[WHAT NEEDS TO BE DONE]: In the records that follow, replace every "magnifier" with "magnifying glass" and reproduce all lines otherwise unchanged.

[DATA ROWS]:
"""
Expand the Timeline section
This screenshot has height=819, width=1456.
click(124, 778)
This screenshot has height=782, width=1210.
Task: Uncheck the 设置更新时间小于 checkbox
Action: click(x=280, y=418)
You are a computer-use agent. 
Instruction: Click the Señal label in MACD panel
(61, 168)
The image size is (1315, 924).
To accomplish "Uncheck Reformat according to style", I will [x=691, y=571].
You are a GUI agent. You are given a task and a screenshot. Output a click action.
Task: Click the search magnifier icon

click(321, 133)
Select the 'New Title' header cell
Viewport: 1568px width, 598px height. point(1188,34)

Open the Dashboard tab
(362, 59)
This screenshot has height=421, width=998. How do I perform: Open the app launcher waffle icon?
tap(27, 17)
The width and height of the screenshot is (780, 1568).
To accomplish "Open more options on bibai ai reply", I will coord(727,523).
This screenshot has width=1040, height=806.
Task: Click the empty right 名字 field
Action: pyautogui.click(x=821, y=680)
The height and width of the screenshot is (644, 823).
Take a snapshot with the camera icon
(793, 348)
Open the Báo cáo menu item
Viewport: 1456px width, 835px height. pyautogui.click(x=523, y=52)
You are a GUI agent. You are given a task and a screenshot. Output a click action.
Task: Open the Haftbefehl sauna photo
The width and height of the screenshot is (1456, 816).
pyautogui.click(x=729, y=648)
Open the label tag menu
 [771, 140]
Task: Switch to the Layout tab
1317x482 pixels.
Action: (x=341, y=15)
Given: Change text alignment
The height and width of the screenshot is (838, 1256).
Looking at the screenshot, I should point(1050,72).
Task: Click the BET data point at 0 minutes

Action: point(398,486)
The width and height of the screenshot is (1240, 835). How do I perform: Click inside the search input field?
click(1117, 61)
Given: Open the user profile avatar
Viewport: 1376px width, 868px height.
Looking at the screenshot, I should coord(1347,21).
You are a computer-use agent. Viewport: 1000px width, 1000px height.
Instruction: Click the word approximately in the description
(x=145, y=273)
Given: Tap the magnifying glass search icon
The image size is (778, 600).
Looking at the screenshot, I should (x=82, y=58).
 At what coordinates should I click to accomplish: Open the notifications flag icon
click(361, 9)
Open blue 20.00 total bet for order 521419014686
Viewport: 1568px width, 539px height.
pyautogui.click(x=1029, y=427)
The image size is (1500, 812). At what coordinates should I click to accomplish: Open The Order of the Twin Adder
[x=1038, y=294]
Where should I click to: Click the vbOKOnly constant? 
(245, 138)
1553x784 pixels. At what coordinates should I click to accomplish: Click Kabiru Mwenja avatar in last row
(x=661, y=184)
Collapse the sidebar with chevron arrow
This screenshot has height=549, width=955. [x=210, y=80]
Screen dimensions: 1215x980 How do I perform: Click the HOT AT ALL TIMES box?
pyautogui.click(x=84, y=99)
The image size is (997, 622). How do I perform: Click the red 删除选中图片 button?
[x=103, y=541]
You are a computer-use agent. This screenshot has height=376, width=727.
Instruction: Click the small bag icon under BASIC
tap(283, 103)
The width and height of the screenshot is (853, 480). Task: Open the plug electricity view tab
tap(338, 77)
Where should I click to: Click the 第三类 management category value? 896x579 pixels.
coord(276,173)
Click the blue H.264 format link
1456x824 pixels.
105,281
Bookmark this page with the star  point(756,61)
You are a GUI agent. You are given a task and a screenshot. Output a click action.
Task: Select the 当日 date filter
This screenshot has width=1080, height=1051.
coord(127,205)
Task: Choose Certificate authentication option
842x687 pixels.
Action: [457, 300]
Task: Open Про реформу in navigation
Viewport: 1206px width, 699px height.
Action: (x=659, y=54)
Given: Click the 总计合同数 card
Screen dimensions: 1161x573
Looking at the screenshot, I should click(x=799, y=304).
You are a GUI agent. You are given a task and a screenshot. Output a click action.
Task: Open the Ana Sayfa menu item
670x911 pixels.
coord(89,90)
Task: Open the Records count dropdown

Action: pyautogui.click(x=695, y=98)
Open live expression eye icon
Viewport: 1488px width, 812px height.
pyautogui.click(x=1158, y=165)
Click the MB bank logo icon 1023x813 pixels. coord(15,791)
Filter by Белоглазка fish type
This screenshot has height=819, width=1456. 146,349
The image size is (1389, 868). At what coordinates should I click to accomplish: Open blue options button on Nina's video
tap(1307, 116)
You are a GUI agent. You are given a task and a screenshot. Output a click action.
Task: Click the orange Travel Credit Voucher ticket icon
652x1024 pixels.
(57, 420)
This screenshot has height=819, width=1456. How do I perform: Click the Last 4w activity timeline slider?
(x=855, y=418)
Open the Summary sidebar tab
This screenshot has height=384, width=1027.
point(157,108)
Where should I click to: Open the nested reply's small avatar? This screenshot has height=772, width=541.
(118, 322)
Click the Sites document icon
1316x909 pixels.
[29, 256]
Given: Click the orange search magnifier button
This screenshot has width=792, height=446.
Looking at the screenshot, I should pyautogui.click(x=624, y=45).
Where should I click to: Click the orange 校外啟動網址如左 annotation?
"""
[RESULT OF THE EXERCISE]:
Expand the Timeline section
This screenshot has height=819, width=1456.
click(124, 778)
This screenshot has height=782, width=1210.
Task: Uncheck the 设置更新时间小于 checkbox
Action: click(x=280, y=418)
You are a computer-use agent. 
Instruction: Click the Señal label in MACD panel
(61, 168)
The image size is (1315, 924).
To accomplish "Uncheck Reformat according to style", I will [x=691, y=571].
You are a GUI agent. You are given a task and a screenshot. Output a click action.
Task: Click the search magnifying glass icon

click(321, 133)
Select the 'New Title' header cell
Viewport: 1568px width, 598px height. point(1188,34)

Open the Dashboard tab
(362, 59)
This screenshot has height=421, width=998. How do I perform: Open the app launcher waffle icon?
tap(27, 17)
The width and height of the screenshot is (780, 1568).
To accomplish "Open more options on bibai ai reply", I will coord(727,523).
This screenshot has width=1040, height=806.
Task: Click the empty right 名字 field
Action: pyautogui.click(x=821, y=680)
The height and width of the screenshot is (644, 823).
Take a snapshot with the camera icon
(793, 348)
Open the Báo cáo menu item
Viewport: 1456px width, 835px height. pyautogui.click(x=523, y=52)
You are a GUI agent. You are given a task and a screenshot. Output a click action.
Task: Open the Haftbefehl sauna photo
The width and height of the screenshot is (1456, 816).
pyautogui.click(x=729, y=648)
Open the label tag menu
 [771, 140]
Task: Switch to the Layout tab
1317x482 pixels.
Action: (x=341, y=15)
Given: Change text alignment
The height and width of the screenshot is (838, 1256).
Looking at the screenshot, I should point(1050,72).
Task: Click the BET data point at 0 minutes

Action: point(398,486)
The width and height of the screenshot is (1240, 835). How do I perform: Click inside the search input field?
click(1117, 61)
Given: Open the user profile avatar
Viewport: 1376px width, 868px height.
Looking at the screenshot, I should coord(1347,21).
You are a computer-use agent. Viewport: 1000px width, 1000px height.
Instruction: Click the word approximately in the description
(x=145, y=273)
Given: Tap the magnifying glass search icon
The image size is (778, 600).
Looking at the screenshot, I should (x=82, y=58).
 At what coordinates should I click to accomplish: Open the notifications flag icon
click(361, 9)
Open blue 20.00 total bet for order 521419014686
Viewport: 1568px width, 539px height.
pyautogui.click(x=1029, y=427)
The image size is (1500, 812). At what coordinates should I click to accomplish: Open The Order of the Twin Adder
[x=1038, y=294]
Where should I click to: Click the vbOKOnly constant? 
(245, 138)
1553x784 pixels. At what coordinates should I click to accomplish: Click Kabiru Mwenja avatar in last row
(x=661, y=184)
Collapse the sidebar with chevron arrow
This screenshot has height=549, width=955. [x=210, y=80]
Screen dimensions: 1215x980 How do I perform: Click the HOT AT ALL TIMES box?
pyautogui.click(x=84, y=99)
The image size is (997, 622). How do I perform: Click the red 删除选中图片 button?
[x=103, y=541]
You are a computer-use agent. This screenshot has height=376, width=727.
Instruction: Click the small bag icon under BASIC
tap(283, 103)
The width and height of the screenshot is (853, 480). Task: Open the plug electricity view tab
tap(338, 77)
Where should I click to: Click the 第三类 management category value? 896x579 pixels.
coord(276,173)
Click the blue H.264 format link
1456x824 pixels.
105,281
Bookmark this page with the star  point(756,61)
You are a GUI agent. You are given a task and a screenshot. Output a click action.
Task: Select the 当日 date filter
This screenshot has width=1080, height=1051.
coord(127,205)
Task: Choose Certificate authentication option
842x687 pixels.
Action: [457, 300]
Task: Open Про реформу in navigation
Viewport: 1206px width, 699px height.
Action: (x=659, y=54)
Given: Click the 总计合同数 card
Screen dimensions: 1161x573
Looking at the screenshot, I should click(x=799, y=304).
You are a GUI agent. You are given a task and a screenshot. Output a click action.
Task: Open the Ana Sayfa menu item
670x911 pixels.
coord(89,90)
Task: Open the Records count dropdown

Action: pyautogui.click(x=695, y=98)
Open live expression eye icon
Viewport: 1488px width, 812px height.
pyautogui.click(x=1158, y=165)
Click the MB bank logo icon 1023x813 pixels. coord(15,791)
Filter by Белоглазка fish type
This screenshot has height=819, width=1456. 146,349
The image size is (1389, 868). At what coordinates should I click to accomplish: Open blue options button on Nina's video
tap(1307, 116)
You are a GUI agent. You are given a task and a screenshot. Output a click action.
Task: Click the orange Travel Credit Voucher ticket icon
652x1024 pixels.
(57, 420)
This screenshot has height=819, width=1456. How do I perform: Click the Last 4w activity timeline slider?
(x=855, y=418)
Open the Summary sidebar tab
This screenshot has height=384, width=1027.
point(157,108)
Where should I click to: Open the nested reply's small avatar? This screenshot has height=772, width=541.
(118, 322)
Click the Sites document icon
1316x909 pixels.
[29, 256]
Given: Click the orange search magnifying glass button
This screenshot has width=792, height=446.
Looking at the screenshot, I should pyautogui.click(x=624, y=45).
Where should I click to: Click the orange 校外啟動網址如左 annotation?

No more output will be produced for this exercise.